La ruleta giraba creando el mundo. Atrapado por la hipnosis de la bola el jugador se enfrentó al
destino: quería ganar, pero sabía que iba a perder y realmente sólo en la derrota se reconocía
a sí mismo. Cuando la racha le fue favorable, no le excitaba tanto el deseo de hacer saltar la
banca como la pulsión de volverse a despeñar hasta el fondo del abismo habiendo estado en la
cima de la gloria. La dulzura de la autocompasión se mezcló una vez más con el sabor de ceniza
en la lengua a altas horas de la madrugada después de haber perdido toda su fortuna. El
jugador se percató de que aún le quedaba una moneda ignorada en el bolsillo: con ella desafió
a la máquina tragaperras. A veces sucede que esa última moneda desata un nudo y el azar
comienza a crear de nuevo un árbol de oro a los pies del héroe derrotado. No sucedió así en
este caso. Se dice que los muertos experimentan todavía un pasmo de placer en los huesos al
contactar con el mármol de la tumba. Una sensación parecida sintió este jugador arruinado
cuando abandonó el casino y la niebla helada del amanecer generó en su cuerpo un escalofrío.

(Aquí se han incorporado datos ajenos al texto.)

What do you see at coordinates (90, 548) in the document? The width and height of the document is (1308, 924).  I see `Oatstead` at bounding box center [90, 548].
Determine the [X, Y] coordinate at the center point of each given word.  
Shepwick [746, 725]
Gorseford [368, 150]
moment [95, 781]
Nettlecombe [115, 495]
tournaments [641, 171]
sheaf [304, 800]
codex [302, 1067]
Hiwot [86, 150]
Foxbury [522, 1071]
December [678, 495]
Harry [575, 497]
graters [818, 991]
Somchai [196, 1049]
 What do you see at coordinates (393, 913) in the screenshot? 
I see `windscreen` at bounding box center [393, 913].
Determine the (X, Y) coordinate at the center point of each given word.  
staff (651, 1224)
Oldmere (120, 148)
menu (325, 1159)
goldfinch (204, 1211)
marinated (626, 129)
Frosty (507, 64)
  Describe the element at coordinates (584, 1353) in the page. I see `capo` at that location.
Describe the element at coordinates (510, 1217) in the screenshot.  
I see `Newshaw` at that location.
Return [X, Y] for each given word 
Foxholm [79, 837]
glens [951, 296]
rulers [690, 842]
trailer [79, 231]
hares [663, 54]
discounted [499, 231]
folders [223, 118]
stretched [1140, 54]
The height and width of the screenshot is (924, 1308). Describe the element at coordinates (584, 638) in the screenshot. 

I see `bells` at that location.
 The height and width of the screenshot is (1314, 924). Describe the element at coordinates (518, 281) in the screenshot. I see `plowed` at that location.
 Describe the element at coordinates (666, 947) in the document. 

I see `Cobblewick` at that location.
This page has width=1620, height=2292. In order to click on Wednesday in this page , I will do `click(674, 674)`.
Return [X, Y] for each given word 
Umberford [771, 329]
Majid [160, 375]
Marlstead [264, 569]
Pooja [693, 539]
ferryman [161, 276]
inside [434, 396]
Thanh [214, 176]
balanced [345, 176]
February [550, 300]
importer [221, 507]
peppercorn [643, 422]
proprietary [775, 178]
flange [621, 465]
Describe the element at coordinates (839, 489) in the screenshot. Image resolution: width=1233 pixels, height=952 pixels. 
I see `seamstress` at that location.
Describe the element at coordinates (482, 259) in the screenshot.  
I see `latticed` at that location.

De regreso a la realidad anodina, recordó que hubo un momento en la noche en que fue
arrebatado por una espiral muy fuerte, muy dulce, y entonces creyó que eran unos dioses
ebrios quienes acarreaban el dinero hasta su regazo, pero él sabía que esa ganancia sólo servía
para seguir apostando hasta que los mismos dioses se la arrebataran. Pese a todo, cuando
abrió la puerta de casa, encontró que el perro le recibía moviendo el rabo. En la vida ordinaria,
fuera del casino, este hombre también era un perdedor. Siempre había apostado contra sí
mismo apuntándose a causas perdidas. Votaba a un partido político que nunca ganó. En el
trabajo nadie le requería su opinión para nada. Con las manos en los bolsillos, desde el
anonimato, veía desfilar a los triunfadores que habían tenido la habilidad de cambiar de
ideología para acomodarse a las nuevas circunstancias. Las mujeres también le habían
desairado y había llegado a la vejez sin conocer otra pasión que el vicio de la ruleta. En ella
había ido quemando todo el dinero como una forma de expiar una extraña culpa y ahora
cohabitaba solo con su perro, que le recibía moviendo la cola cuando llegaba del casino de
madrugada: con eso le hacía saber que no todo estaba perdido. El movimiento de esa cola era
el único amor puro que hacía girar todo el universo, y si este jugador aún estaba vivo se debía
a que nunca había apostado contra el rabo de su perro.